In the past few years, there have been remarkable achievements in develo** the peptide-based vaccine for HNSCC patients. However, most peptide-based anticancer vaccines researched so far are less effective, and significant challenges still need to be solved. Most of the clinical research is still at an early stage, mainly concentrating on safety, availability, and immunogenicity (Whang et al. 2015). Although there have been recent advances in the development of novel therapies, including anti-tumour vaccines, these results to date have not yet been transferred into clinical use and thus have not increased the survival rate of HNSCC patients (Schneider et al. 2018). One of the main disadvantages of peptide vaccines is the lack of efficacy shown in clinical studies. For example, two phase 3 clinical trials (DERMA and MAGRIT) of MAGE-A3 immunotherapeutic with advanced melanoma (Dreno et al. 2018) and non-small-cell lung cancer, NSCLC (Vansteenkiste et al. 2016) patients failed. Vaccination with the MAGE-A3 immunotherapeutic elicited a strong immune response, resulting in substantial improvement in anti-MAGE-3 antibody concentrations. However, clinical effectiveness was not achieved. The reasons for the lack of clinical effectiveness might be connected to the antigen or immunostimulant used, or the failure to induce an antitumor immune response, especially cytotoxic T-lymphocyte responses (Dreno et al. 2018; Rosenberg and Restifo 2015). Another reason might be immune evasion and suppression. Many immunosuppressive mechanisms and immunosuppressive cytokines may inhibit antitumour T-cell responses (Dreno et al. 2018). To solve these problems, the most promising way is combination therapy. Due to the complex tumour evasion routes, a combination of different strategies will be important for cancer immunotherapy. More clinical trials combined with other immune therapies will be needed to guide the next generation of HNSCC vaccine and will be valuable for future research (Aggarwal et al. 2019; Dorta-Estremera et al. 2018; Karavasili et al. 2019).

Peptide-based vaccines have poor immunogenicity, and they require a delivery system or/and adjuvant such as TCR ligands, co-stimulatory molecules, and cytokines to induce the desired immunity. The challenges of develo** peptide vaccines are the selection of appropriate epitopes and adjuvants. Strong adjuvants are also critical to improving the efficacy of vaccines (Gouttefangeas and Rammensee 2018). Despite the side effects, adjuvants are needed to enhance the immune response (Leroux-Roels 2010). Another limitation of peptide vaccines is that they are MHC restricted. They must match the HLA in patients. In individuals with diverse MHC class I molecules, a specific peptide may not elicit robust cell-mediated immunity. It is difficult to design a peptide vaccine for all human population due to HLA polymorphisms.

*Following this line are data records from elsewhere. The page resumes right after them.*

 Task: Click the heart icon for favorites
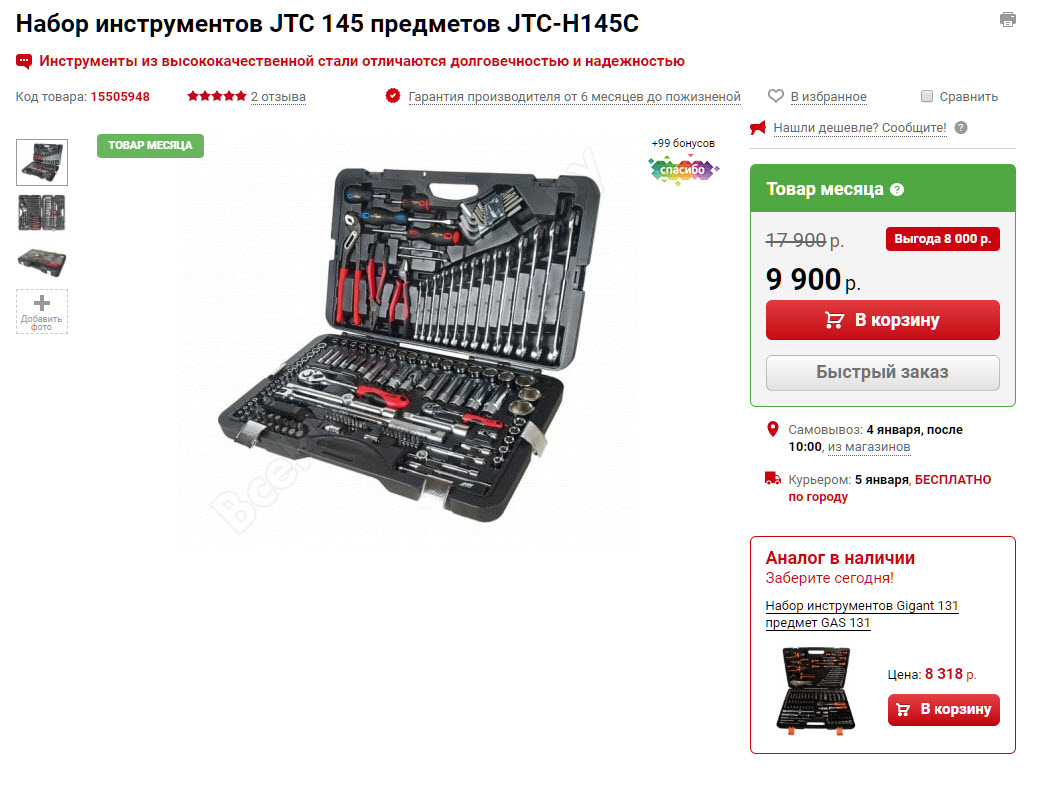(775, 96)
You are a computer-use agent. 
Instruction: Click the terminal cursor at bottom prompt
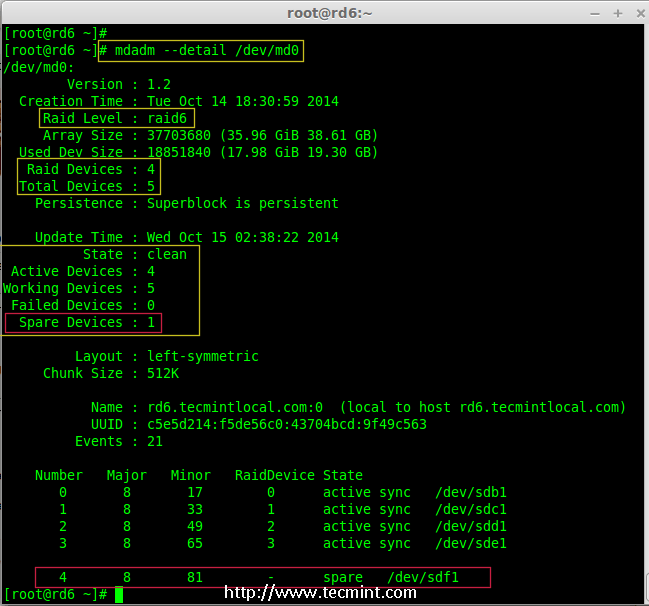pos(119,595)
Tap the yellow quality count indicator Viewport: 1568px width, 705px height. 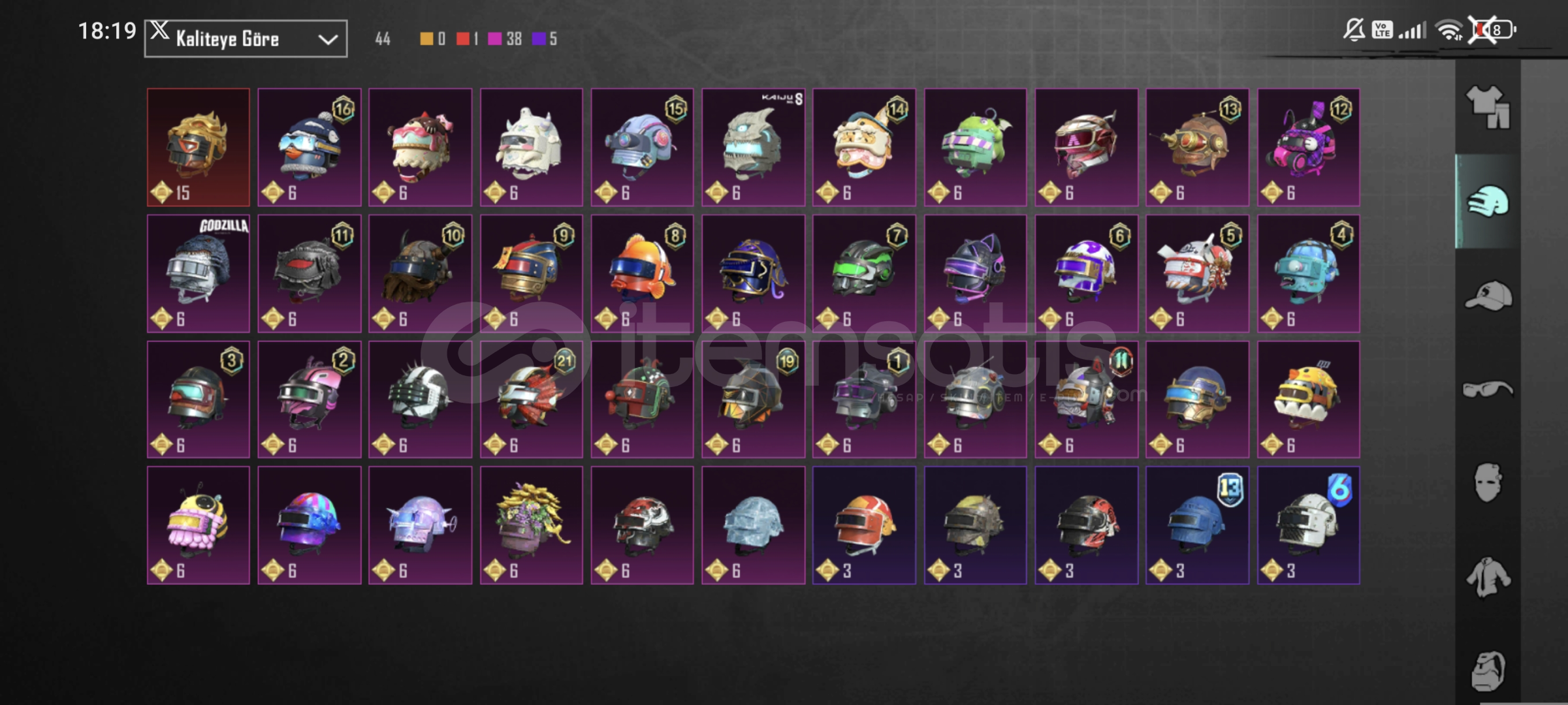coord(432,39)

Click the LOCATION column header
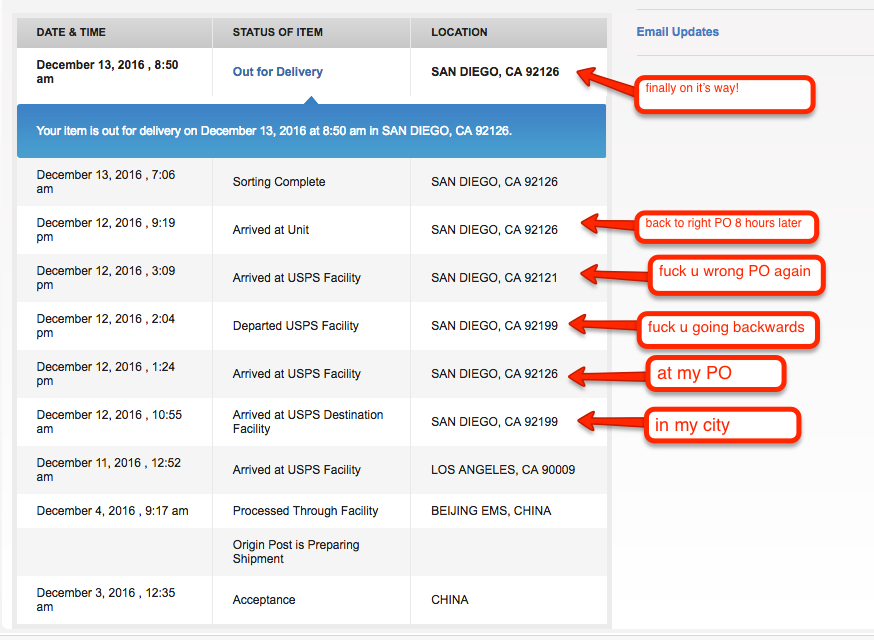point(459,33)
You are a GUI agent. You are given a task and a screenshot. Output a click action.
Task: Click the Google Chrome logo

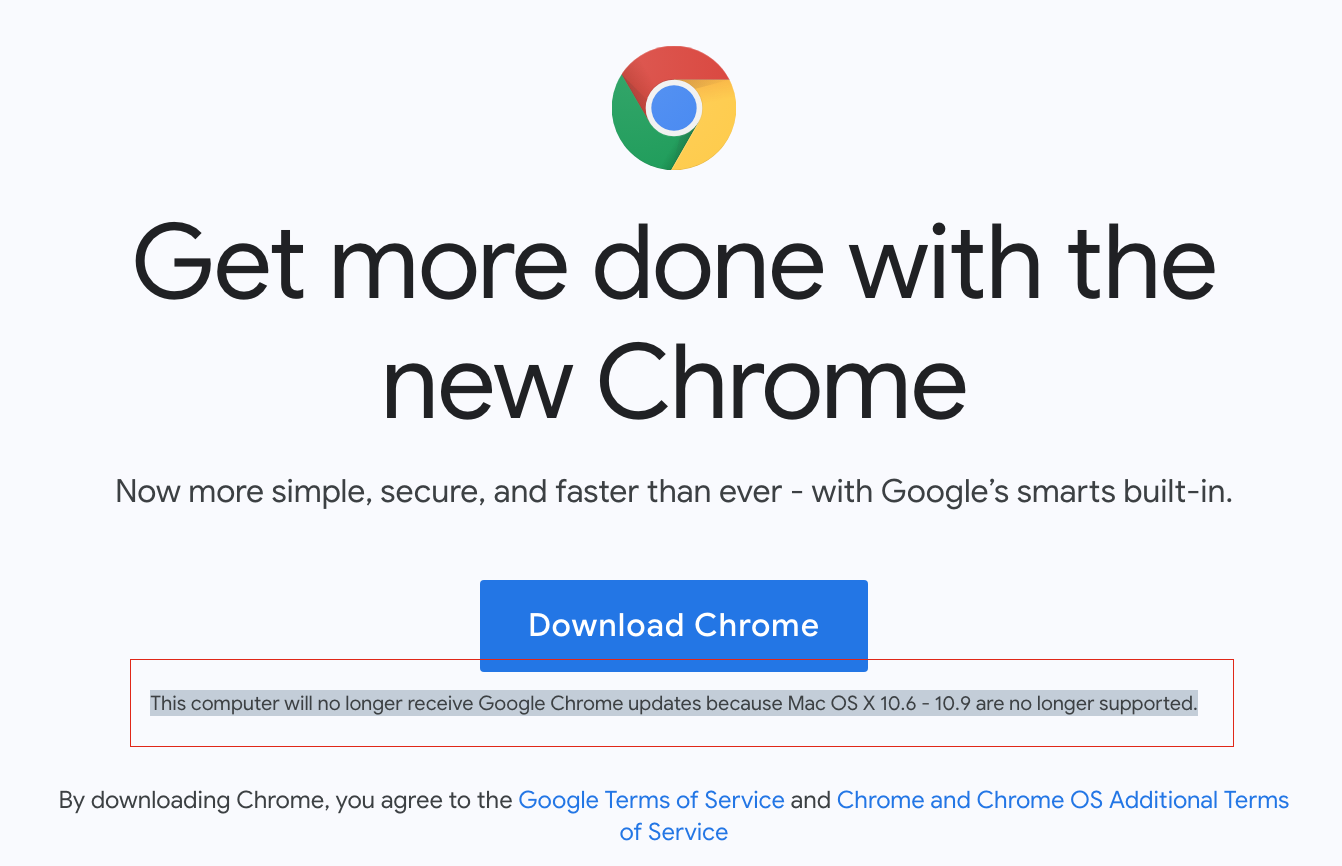coord(673,108)
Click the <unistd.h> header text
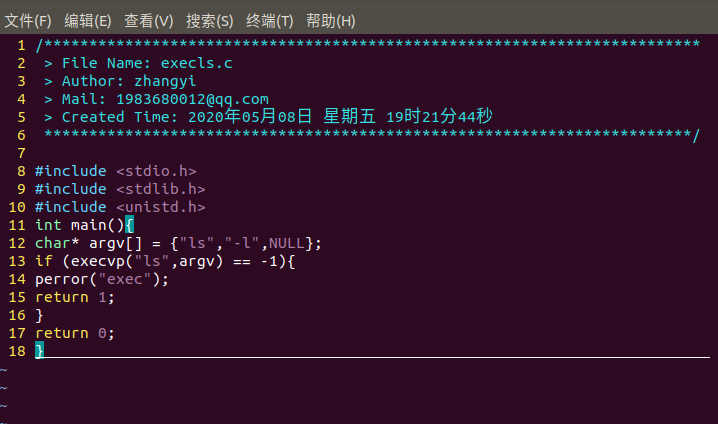The width and height of the screenshot is (718, 424). tap(160, 207)
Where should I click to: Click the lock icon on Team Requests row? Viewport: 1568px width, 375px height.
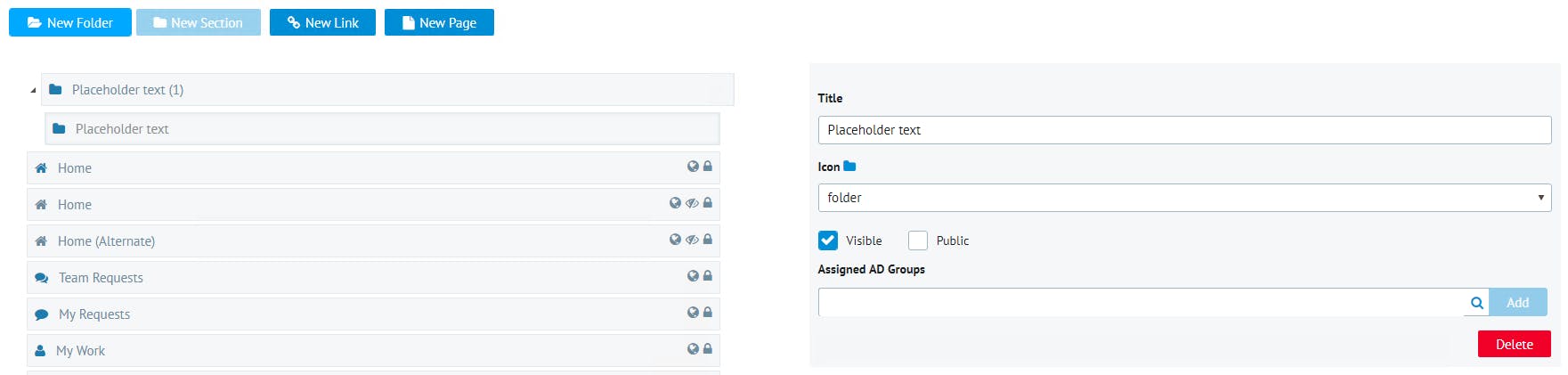coord(708,276)
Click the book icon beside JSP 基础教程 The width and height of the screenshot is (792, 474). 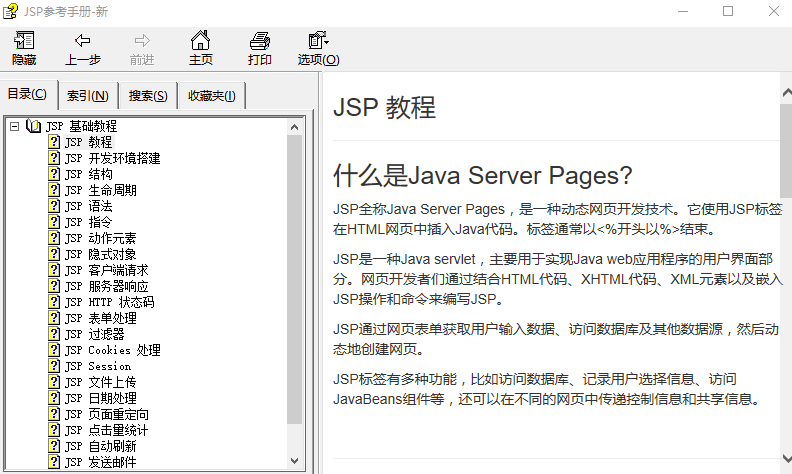[x=34, y=126]
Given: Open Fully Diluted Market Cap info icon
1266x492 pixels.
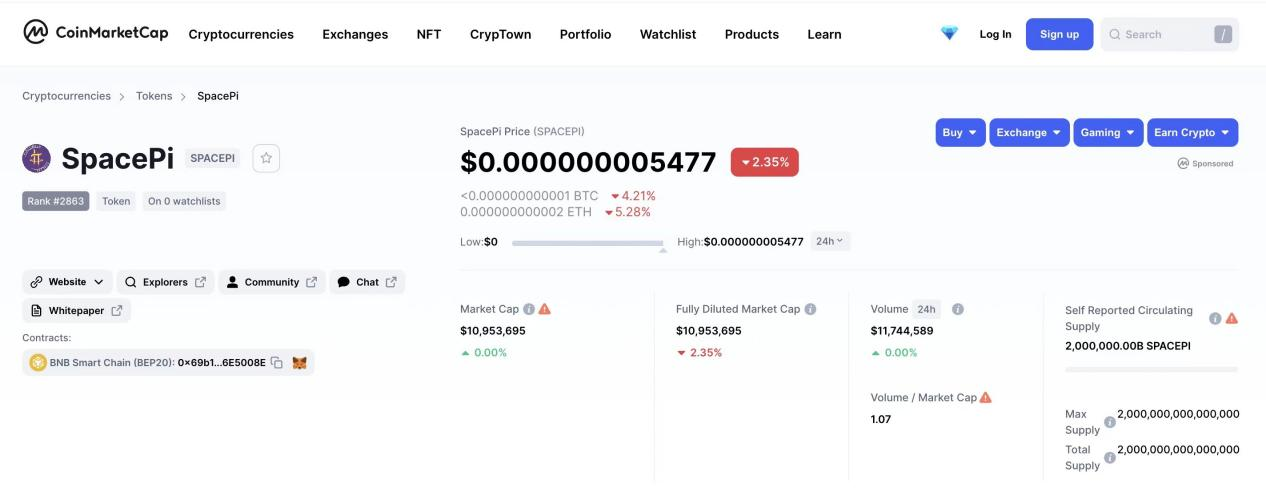Looking at the screenshot, I should (810, 309).
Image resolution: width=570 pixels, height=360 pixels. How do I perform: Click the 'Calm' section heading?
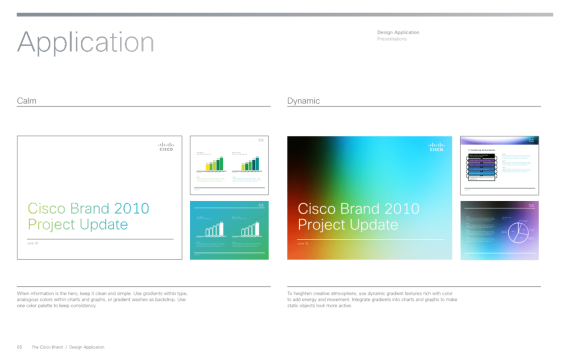pos(27,101)
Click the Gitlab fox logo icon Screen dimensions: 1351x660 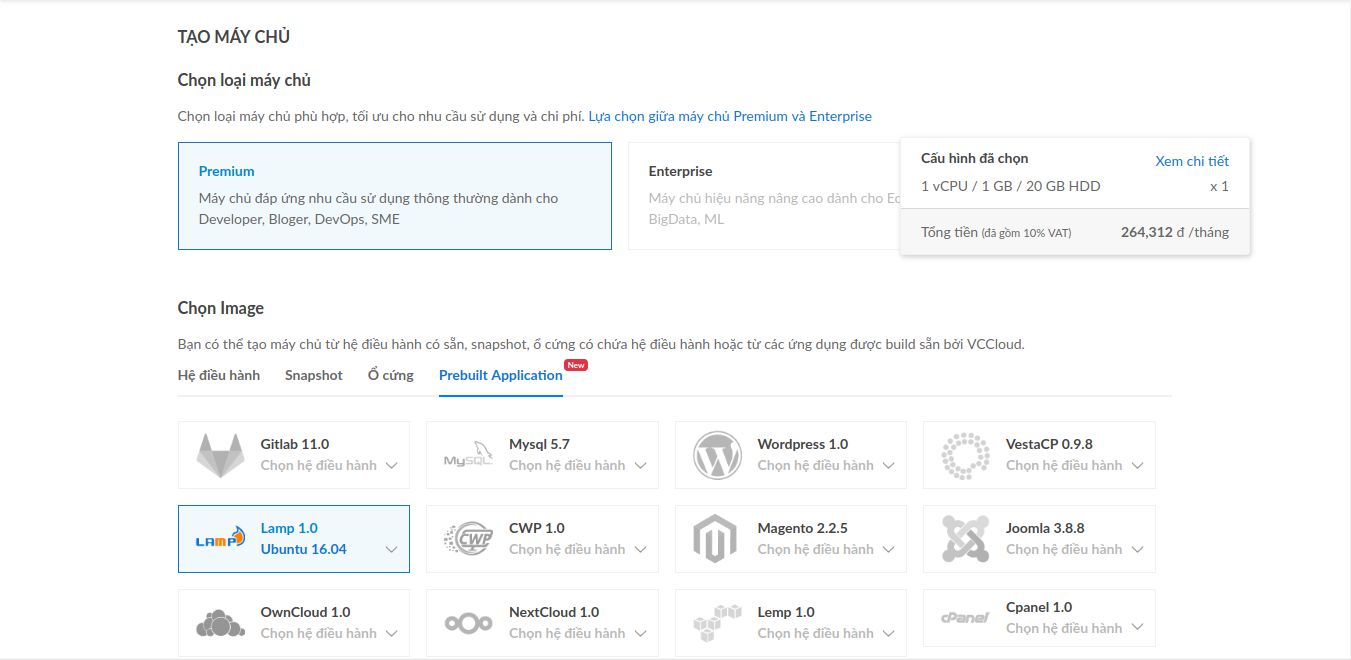point(220,455)
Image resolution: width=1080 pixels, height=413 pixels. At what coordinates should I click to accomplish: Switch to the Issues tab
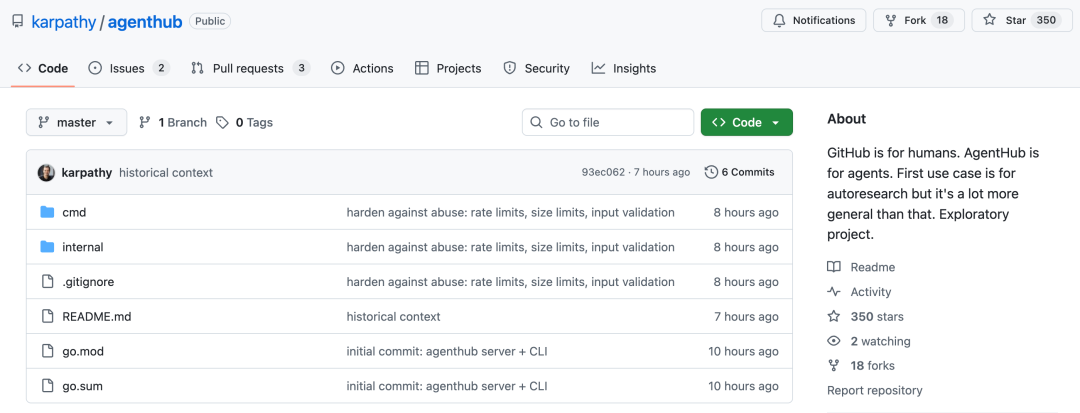[x=128, y=68]
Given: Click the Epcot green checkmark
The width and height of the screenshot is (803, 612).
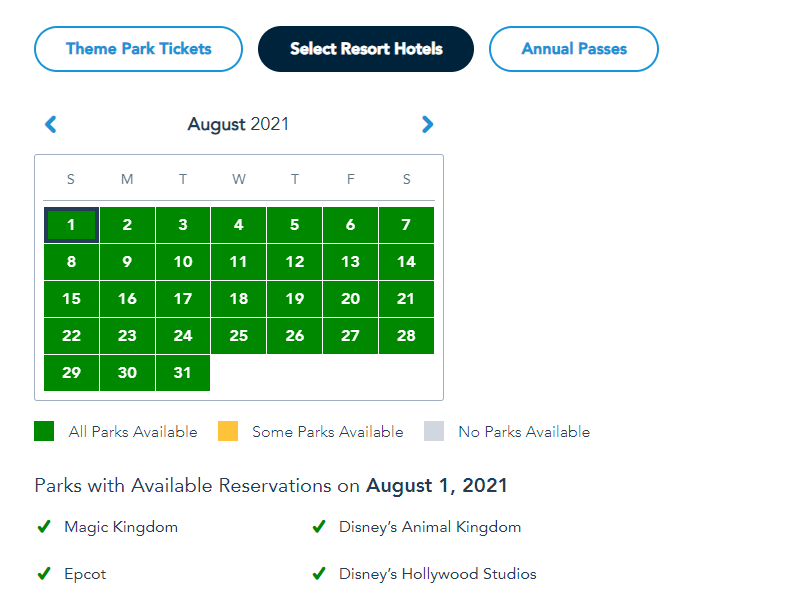Looking at the screenshot, I should (x=44, y=574).
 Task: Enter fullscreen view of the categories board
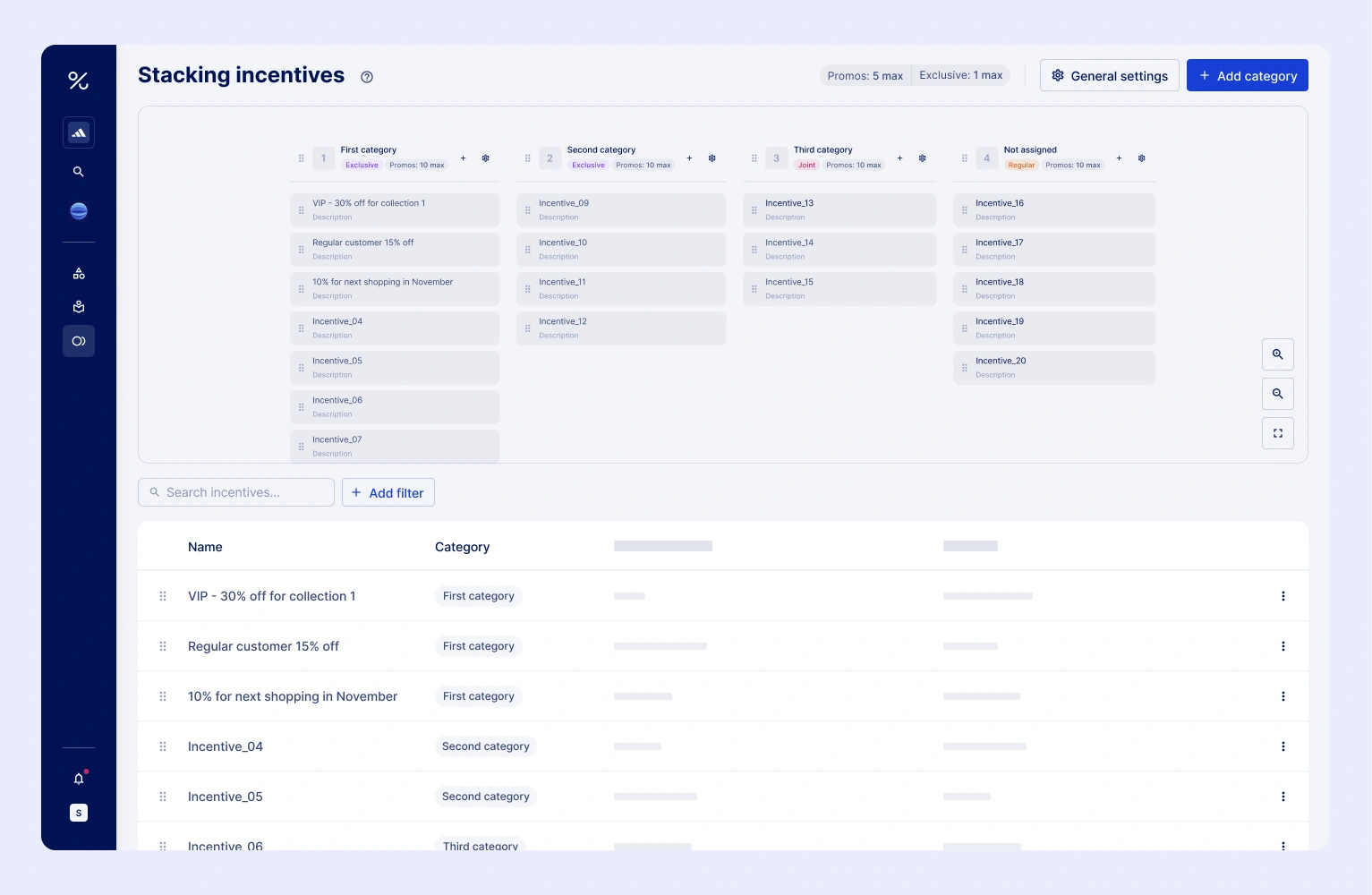[1278, 433]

The development of long peptides that contain multiple antigenic epitopes could solve this problem (Chen et al. 2020; Slingluff 2011). However, many challenges still exist in the production of long peptides such as synthesis complexity, low yields and high costs (Isidro-Llobet et al. 2019). The future tendency in vaccination is the use of a minimal component from pathogens to induce potent and long-lasting immune responses (Skwarczynski and Toth xxxx; Skwarczynski and Toth 2014; Liu et al. 2012). Additionally, personalized peptide-based vaccines are highly promising ways to achieve clinical success (Shibata et al. 2021). Future studies focusing on personalized peptide-based vaccines will be needed more. When these hurdles are addressed, peptide cancer vaccines are expected to become a strong tool for stimulating an immune response against cancer and a standard treatment in cancer immunotherapy.